Collisons see Stripe online revenues eclipse €400m
STRIPE, the online payments business founded and run by Irish brothers Patrick and John Collison, has revenues of more than $450m (€410m), according to calculations by the influential business magazine Forbes.
The company, which was launched in September 2011 and has been valued at about $5bn, has never commented on its finances. In a lengthy article published last week, however, Forbes said industry sources estimated Stripe was handling about $20bn a year in online payments.
In the US, the company charges a “swipe” fee of 2.9% per transaction plus 30c, although larger customers would get discounts. Forbes said that the figures suggested Stripe had revenue of more than $450m, which would make it a sizeable emerging player in the burgeoning online payments sector.
The Collisons relocated to the US full time after selling their first company, Auctomatic, for about $5m while still in their teens. Patrick Collison, 27, is chief executive of Stripe, which employs about 380 people, and John Collison, 25, is company president.
The company has raised about $300m in funding from investors including Sequoia Capital, Kleiner Perkins Caufield Byers, Visa and American Express.

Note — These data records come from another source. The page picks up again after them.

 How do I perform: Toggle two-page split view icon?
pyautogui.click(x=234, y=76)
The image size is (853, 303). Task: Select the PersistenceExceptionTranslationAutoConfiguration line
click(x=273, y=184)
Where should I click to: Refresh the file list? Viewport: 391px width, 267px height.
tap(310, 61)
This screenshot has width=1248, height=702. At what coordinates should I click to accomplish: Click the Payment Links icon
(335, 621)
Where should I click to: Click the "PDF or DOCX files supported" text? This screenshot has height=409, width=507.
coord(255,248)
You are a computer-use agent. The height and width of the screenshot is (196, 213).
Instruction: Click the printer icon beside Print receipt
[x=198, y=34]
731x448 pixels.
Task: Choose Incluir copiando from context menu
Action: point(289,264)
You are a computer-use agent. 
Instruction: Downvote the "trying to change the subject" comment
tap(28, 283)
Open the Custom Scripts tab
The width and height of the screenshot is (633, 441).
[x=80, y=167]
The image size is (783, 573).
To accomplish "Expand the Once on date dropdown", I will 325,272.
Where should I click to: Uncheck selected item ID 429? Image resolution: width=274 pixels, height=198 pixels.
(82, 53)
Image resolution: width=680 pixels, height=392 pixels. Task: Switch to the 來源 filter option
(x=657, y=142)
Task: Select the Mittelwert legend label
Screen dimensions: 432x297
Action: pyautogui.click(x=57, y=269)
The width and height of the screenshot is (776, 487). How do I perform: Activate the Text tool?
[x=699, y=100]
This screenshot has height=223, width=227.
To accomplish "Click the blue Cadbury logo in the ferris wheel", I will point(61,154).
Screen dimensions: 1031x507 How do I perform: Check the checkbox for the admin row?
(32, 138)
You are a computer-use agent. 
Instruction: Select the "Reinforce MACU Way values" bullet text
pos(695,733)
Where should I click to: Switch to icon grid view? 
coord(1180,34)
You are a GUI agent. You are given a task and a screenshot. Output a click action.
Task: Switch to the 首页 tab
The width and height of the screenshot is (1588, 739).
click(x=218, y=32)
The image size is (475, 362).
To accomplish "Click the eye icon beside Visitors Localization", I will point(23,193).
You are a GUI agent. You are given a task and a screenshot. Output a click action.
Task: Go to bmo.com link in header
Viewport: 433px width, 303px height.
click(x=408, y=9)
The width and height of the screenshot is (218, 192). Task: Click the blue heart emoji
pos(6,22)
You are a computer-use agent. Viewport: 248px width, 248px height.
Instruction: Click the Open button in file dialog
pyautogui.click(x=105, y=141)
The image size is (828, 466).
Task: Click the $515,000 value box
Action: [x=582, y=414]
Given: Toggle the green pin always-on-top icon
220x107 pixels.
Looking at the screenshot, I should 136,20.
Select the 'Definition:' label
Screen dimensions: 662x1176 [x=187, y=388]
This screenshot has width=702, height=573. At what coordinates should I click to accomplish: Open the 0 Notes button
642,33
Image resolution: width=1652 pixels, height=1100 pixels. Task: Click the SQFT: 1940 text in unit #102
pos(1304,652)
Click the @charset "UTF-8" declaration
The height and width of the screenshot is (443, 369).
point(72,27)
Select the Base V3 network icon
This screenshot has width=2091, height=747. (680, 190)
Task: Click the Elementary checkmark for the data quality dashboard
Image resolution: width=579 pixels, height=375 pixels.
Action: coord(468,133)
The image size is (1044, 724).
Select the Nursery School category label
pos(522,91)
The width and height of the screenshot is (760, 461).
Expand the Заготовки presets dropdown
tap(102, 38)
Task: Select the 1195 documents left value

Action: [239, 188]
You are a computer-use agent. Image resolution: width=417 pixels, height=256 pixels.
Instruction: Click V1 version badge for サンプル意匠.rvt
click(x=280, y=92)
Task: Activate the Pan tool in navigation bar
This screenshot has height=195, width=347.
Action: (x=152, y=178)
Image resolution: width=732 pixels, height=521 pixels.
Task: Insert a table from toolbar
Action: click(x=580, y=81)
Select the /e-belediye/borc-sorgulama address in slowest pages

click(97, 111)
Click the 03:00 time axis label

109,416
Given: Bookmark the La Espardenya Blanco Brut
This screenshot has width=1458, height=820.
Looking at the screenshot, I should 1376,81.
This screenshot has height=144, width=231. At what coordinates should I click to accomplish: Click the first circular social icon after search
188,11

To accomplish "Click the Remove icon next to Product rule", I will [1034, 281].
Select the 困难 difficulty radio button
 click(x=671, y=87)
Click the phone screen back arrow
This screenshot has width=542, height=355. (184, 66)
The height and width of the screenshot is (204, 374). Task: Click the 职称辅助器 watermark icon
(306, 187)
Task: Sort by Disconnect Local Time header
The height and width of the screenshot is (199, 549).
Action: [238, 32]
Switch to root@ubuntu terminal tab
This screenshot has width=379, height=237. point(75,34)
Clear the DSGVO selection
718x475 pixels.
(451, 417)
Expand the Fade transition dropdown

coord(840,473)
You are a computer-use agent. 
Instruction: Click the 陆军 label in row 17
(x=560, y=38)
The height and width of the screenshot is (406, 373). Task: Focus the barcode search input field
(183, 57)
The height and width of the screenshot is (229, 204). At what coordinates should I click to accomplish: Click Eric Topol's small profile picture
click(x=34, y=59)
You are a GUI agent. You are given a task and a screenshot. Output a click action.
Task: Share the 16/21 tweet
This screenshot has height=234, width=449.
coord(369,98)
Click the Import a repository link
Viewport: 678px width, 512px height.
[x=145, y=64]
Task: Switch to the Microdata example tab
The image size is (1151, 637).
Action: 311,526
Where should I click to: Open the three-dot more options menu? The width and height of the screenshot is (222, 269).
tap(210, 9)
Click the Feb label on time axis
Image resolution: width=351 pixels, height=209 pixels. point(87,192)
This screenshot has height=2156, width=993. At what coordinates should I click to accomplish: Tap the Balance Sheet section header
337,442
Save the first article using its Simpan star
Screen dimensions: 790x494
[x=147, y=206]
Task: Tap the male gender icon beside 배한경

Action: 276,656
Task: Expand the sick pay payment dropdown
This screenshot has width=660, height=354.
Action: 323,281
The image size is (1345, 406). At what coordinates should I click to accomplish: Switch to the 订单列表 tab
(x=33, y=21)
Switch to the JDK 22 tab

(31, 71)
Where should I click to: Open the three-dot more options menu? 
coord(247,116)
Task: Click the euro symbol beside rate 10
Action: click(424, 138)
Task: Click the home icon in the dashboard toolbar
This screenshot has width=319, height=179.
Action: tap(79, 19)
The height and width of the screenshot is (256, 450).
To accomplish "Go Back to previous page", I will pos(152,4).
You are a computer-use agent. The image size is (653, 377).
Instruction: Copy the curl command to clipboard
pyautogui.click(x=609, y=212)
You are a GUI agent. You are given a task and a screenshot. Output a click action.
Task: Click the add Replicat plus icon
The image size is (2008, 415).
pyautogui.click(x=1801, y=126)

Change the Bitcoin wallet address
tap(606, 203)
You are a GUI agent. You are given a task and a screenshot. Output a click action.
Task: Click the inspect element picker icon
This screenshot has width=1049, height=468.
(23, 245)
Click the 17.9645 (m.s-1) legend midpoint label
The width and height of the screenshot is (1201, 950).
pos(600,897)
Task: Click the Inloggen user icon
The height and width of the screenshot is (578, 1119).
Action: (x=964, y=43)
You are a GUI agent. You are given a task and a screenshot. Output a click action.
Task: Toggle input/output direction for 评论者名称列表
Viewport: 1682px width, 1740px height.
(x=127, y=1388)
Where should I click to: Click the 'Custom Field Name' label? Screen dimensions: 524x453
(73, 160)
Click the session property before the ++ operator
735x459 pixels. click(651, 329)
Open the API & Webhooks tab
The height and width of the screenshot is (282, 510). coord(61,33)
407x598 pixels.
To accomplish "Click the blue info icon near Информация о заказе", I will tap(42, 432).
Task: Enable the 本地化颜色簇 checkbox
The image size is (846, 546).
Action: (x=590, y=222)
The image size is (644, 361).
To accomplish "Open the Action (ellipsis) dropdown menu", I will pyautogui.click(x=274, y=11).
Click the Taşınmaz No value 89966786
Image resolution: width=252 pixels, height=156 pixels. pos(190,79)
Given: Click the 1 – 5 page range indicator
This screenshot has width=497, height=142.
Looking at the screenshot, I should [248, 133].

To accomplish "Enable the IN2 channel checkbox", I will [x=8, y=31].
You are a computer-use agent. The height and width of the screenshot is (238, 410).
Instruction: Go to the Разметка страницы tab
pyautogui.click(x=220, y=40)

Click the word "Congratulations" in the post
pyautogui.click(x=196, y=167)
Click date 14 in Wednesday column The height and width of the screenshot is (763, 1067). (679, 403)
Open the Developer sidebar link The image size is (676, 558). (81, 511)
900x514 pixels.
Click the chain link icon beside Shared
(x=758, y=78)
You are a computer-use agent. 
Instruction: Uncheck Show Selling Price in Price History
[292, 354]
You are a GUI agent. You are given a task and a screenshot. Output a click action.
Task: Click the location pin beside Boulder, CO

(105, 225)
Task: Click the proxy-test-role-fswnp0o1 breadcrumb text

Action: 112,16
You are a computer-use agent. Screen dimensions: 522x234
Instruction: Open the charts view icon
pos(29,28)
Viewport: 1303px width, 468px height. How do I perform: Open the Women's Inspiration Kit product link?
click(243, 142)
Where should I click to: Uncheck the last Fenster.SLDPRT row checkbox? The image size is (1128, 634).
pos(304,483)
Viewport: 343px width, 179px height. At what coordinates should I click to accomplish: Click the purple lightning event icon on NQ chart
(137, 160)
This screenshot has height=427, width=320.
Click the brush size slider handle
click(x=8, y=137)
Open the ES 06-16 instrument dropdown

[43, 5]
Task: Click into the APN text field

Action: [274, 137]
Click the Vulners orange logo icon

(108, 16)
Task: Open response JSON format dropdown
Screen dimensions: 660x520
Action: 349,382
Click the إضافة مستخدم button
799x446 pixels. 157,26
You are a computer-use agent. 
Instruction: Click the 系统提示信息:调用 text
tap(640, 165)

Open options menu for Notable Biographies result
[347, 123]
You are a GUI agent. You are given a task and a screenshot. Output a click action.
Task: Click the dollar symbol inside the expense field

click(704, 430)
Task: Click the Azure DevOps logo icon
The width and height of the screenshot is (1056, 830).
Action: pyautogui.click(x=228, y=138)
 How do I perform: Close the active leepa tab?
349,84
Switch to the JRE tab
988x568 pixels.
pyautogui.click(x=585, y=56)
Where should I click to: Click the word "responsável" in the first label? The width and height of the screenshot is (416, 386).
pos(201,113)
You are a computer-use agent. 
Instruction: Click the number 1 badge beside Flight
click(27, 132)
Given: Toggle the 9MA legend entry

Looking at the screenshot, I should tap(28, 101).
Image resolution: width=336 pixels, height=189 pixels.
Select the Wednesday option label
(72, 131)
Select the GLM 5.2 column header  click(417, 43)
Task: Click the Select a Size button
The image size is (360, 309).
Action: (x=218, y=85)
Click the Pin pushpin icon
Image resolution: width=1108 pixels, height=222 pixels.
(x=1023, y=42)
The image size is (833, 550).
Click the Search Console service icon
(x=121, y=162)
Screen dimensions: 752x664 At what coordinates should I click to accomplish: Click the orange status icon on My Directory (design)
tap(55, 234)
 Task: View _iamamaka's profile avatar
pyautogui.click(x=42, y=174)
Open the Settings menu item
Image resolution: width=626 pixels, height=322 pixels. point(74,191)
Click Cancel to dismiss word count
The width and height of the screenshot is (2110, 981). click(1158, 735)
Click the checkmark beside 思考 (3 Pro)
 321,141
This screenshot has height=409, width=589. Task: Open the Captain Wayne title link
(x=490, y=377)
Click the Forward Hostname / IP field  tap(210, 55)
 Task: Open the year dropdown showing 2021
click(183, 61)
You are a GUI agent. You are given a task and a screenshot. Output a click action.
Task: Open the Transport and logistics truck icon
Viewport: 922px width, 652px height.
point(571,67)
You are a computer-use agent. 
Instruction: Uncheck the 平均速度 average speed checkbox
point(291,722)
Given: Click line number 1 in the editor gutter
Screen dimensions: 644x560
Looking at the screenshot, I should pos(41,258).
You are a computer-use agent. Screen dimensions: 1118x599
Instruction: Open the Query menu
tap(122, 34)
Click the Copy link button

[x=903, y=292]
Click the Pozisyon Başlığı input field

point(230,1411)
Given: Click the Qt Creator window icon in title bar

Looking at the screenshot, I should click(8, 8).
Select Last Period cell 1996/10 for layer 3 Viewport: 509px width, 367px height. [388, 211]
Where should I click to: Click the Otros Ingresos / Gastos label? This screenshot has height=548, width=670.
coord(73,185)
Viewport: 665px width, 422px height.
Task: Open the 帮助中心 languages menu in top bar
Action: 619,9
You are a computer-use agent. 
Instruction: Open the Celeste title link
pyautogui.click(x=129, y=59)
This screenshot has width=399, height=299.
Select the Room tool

The company has said it processes billions of dollars a year in payments for “thousands of businesses”. Its customers include Salesforce, Lyft and Shopify, and the company’s technology is also behind “buy” buttons for Facebook and Twitter, allowing users of those sites to buy products directly through their social media feeds.
The company also has partnerships with Visa, Apple Pay and the giant Chinese etailer Alibaba. Stripe said 27% of Americans would have bought something through Stripe in the past year, up from just 3.8% two years ago.
The company has expanded its service to 23 countries and has recently taken space in a new office development in Dublin to build a European team.
Forbes said Stripe planned to double in size this year, and again next year. “Heartening as the success to date has been, we are so early in accomplishing the goals that we set out for ourselves,” Patrick Collison told Forbes. “If anyone here believes that Stripe has already made it, that would be hugely problematic for us.”